_ФРАГМЕНТ ДОКУМЕНТА_
И еще, молодые, образованные чеченцы могли помочь повернуть народы друг к другу, новые интеллектуальные ресурсы в Чечне, заботливо выпестованные в лучших вузах России, — огромный потенциал для взаимопонимания.
Но что происходит? Сулумбек Асаев заканчивает юридический факультет МГУ, и чеченцев-выпускников направляют в Ханты-Мансийский автономный округ, в Кемеровскую область… Подальше — на Север, в Сибирь.
Сулумбек уходит в армию, затем работает следователем УВД, получает прекрасную рекомендацию и приезжает в Московскую область, где ждет его девушка, с которой познакомился еще студентом.
В Домодедове он стал следователем УВД. Через два года его пригласили в прокуратуру, еще через два он стал зам. прокурора города. Раскрыл несколько безнадёжных дел о взятках и убийствах, в которых орудовали… милиционеры. Их привлекли к уголовной ответственности, несмотря на противодействие Щелокова.

_ИСХОДНЫЕ ДАННЫЕ_
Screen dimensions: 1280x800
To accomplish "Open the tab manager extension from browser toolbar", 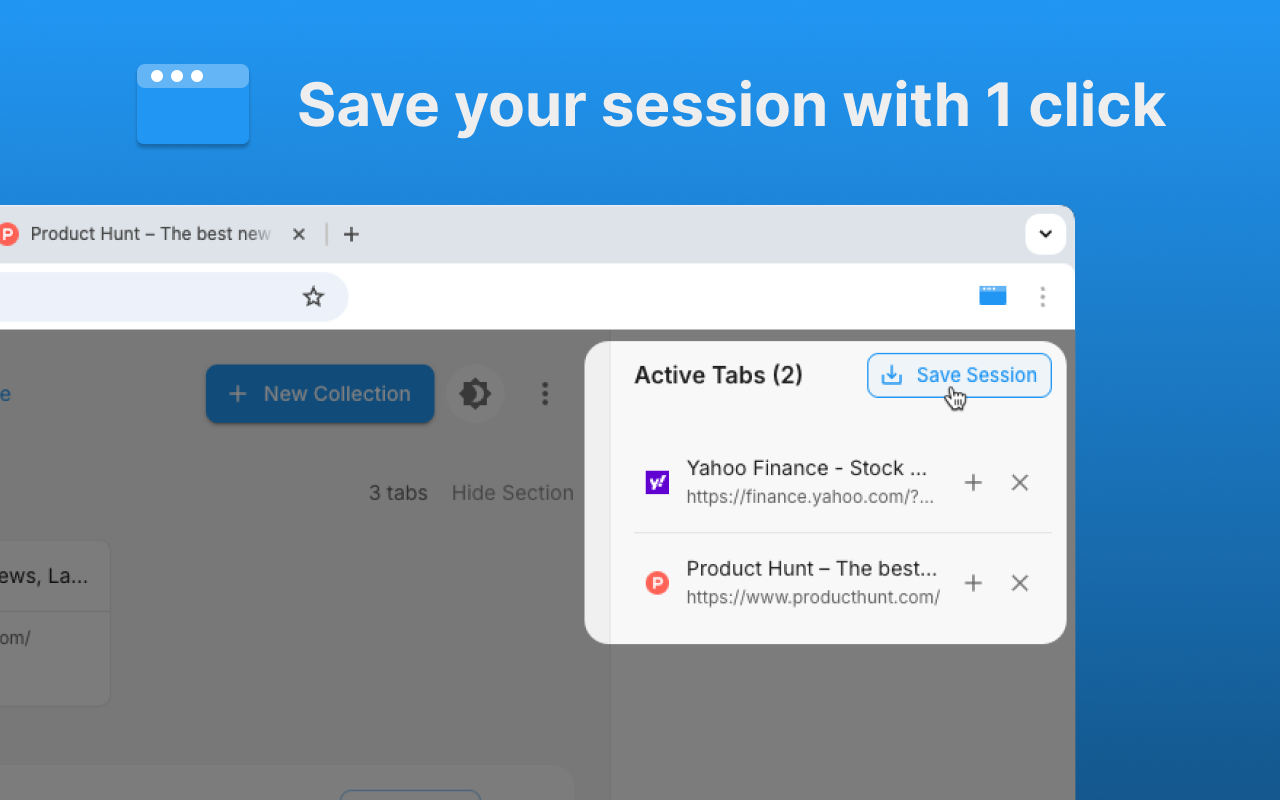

_ЗАДАНИЕ_
Выпишите, пожалуйста, без изменений часть фрагмента документа, которая начинается со слов, содержащих «Сулумбек уходит в», и заканчивается на «познакомился еще студентом.».

_ОТВЕТ_
Сулумбек уходит в армию, затем работает следователем УВД, получает прекрасную рекомендацию и приезжает в Московскую область, где ждет его девушка, с которой познакомился еще студентом.